L’acteur déchu qu’elle avait en face d’elle lui tournait le dos mais elle pouvait voir en lui un homme traqué, poursuivi par quelqu’un. Sans doute elle.

Elle se mit à marcher vers lui d’un pas assuré, entrant progressivement dans la peau de son personnage. Arrivée à portée de voix, elle l’appela. Surpris il se retourna et énonça sa première tirade.

-Pitié madame l’inspectrice ne me ramenez pas là bas, je risque de vous causer de gros ennuis !

La panique se lisait sur son visage, et Alicia comprit qu’il s’agissait de l’étrange membre que l’on disait « suspect ». Elle lui répondit donc :

-Vous savez bien que vous êtes soupçonné, et cette évasion ne va pas jouer en votre faveur.

Elle sentit qu’elle avait oublié quelque chose et continua. « Je vois que vous avez retrouvé l’usage de la parole. » Il ne broncha pas mais ses yeux voletaient d’un endroit à l’autre, comme si un danger pouvait survenir à tout moment. Un peu de salive jaune brillait sur ses lèvres décharnées.

-Écoutez, abandonnez cette planète, aboya-t-il finalement, elle est toxique pour les humains. Moi et mes camarades vivons depuis longtemps ici et regardez nous. Je suis le seul à pouvoir encore parler mais bientôt ce sera impossible. Fuyez, vous êtes encore jeune, pour nous c’est terminé !

Le ton plaintif qu’il utilisa l’incita à s’approcher davantage. Elle s’agenouilla auprès de lui, décidée à commencer « l’instant romance » que tout film devait avoir.

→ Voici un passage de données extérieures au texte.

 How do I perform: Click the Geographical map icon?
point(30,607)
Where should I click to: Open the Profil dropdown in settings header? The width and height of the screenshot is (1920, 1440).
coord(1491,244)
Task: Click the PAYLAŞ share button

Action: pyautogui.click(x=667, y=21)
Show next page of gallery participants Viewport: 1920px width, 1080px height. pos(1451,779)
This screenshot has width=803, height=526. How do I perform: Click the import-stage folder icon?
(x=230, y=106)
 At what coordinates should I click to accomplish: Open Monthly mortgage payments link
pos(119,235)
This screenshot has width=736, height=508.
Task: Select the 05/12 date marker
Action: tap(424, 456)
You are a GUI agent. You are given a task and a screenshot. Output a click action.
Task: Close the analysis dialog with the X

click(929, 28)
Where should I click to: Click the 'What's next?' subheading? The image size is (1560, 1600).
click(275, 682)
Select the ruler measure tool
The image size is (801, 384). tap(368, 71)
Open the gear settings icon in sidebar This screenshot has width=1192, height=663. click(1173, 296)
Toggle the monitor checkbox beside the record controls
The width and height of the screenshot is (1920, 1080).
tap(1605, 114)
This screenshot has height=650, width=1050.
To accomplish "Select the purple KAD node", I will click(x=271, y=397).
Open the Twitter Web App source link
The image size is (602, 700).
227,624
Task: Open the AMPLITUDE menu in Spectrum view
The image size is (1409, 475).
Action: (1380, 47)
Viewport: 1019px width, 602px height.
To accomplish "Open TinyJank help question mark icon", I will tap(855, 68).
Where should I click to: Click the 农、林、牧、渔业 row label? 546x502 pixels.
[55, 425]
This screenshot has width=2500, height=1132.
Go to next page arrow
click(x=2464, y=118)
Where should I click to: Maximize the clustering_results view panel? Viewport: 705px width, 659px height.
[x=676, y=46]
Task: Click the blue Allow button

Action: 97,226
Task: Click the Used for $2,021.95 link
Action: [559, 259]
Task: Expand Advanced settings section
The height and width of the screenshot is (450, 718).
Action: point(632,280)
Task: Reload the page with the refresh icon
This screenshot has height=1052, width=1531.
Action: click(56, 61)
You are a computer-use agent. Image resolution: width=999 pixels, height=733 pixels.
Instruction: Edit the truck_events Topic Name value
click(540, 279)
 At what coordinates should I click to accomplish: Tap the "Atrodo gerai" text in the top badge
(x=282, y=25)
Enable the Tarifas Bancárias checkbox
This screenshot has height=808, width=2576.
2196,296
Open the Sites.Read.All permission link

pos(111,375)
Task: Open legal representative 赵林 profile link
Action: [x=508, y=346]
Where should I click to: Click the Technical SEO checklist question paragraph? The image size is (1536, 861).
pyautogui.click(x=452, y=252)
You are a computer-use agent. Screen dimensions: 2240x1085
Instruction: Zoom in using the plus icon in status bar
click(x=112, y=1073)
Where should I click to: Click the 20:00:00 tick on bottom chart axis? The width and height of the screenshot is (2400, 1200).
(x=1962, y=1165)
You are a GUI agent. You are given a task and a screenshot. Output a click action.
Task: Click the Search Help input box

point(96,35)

-Vous savez, un jour mon père m’a dit : « L’homme qui souffre cherchera à fuir, mais le réconfort ne se trouve jamais seul ». Je crois que vous devriez tout me dire.
Elle ne put s’empêcher de sourire. Les vrais paroles de son père avant son départ avaient été : « C’est cela fuis, mais sache qu’une vie confortable ne s’obtient jamais quand on est toute seule ! ». Il avait raison sur certains points : Sa vie n’était pas le grand luxe, mais au moins elle pouvait jouer avec de grands acteurs.

-Mademoiselle. Dit-t-il les larmes aux yeux. J’ai longtemps pensé mettre fin à mes jours. Mais quand je vous ai rencontrée, je ne voulais qu’une seule chose : vivre avec vous.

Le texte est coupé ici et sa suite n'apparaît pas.